Seattle Mariners at Houston Astros: Final Score & Recap
Line Score
| Team | 1 | 2 | 3 | 4 | 5 | 6 | 7 | 8 | 9 | R | H | E |
|---|---|---|---|---|---|---|---|---|---|---|---|---|
| SEA | 0 | 2 | 0 | 4 | 1 | 0 | 1 | 0 | 2 | 10 | 11 | 0 |
| HOU | 0 | 1 | 1 | 0 | 0 | 0 | 0 | 0 | 0 | 2 | 5 | 0 |
The Story
The Seattle Mariners handed the Houston Astros a lopsided 10-2 defeat at Daikin Park on May 12, 2026, erasing what had been a 42 percent pre-game win probability for Houston according to the DiamondIQ model's estimate. Seattle scored in five of nine innings and never allowed Houston to threaten in any sustained way, finishing with 11 hits against zero errors while holding the Astros to just five hits.
The decisive sequence came in the fourth inning, when Dominic Canzone drove a home run off Tatsuya Imai that shifted win probability by 20.1 percentage points in Seattle's favor, the single largest swing of the game. That blow was set up earlier in the frame when a J.P. Crawford walk added another 7.4 percentage points to Seattle's advantage, reflecting just how thoroughly the Mariners had taken command. Canzone's earlier teammate Randy Arozarena had already done damage in the second inning, connecting for a home run off Imai that moved the needle 7.7 points Seattle's way. Houston's best moment came in the bottom of the third, when Christian Walker doubled off Bryan Woo for an 11.4-point swing, but the Astros were unable to convert that leverage into a meaningful run differential. A Julio Rodriguez groundout into a double play in the top of the third represented Seattle's costliest moment, costing them 7.2 percentage points.

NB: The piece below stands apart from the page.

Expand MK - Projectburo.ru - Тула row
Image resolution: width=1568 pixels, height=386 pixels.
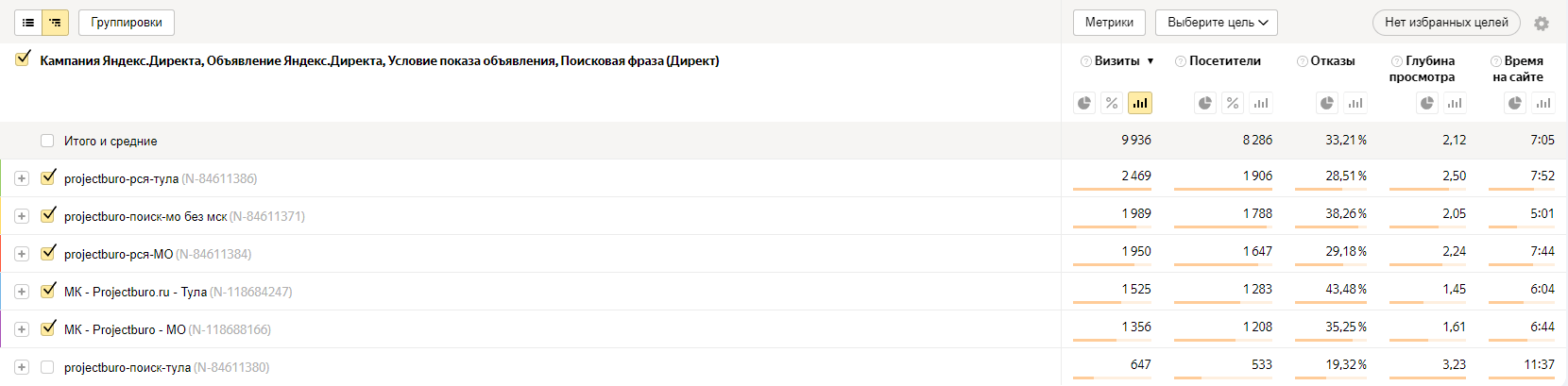pos(22,292)
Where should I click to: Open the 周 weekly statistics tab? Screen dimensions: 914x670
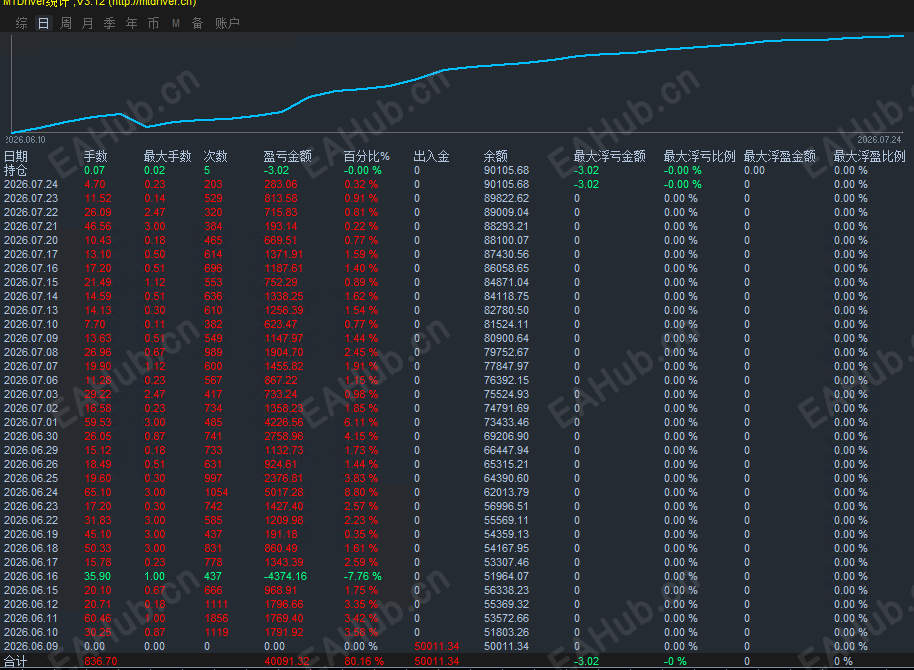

By final WPA totals, Canzone led all players at plus-18.6 percent with a RE24 of plus-1.2, while Arozarena posted a plus-15.2 percent WPA and a game-high plus-3.7 RE24, reflecting how consistently he created run-scoring opportunities throughout the lineup. Walker was the lone Astro to register a meaningful WPA contribution at plus-11.6 percent, though Houston's pitching staff provided little resistance after the early innings. Seattle's pitching corps, led in WPA terms by Alex Hoppe, combined to limit Houston entirely through the game's final stages.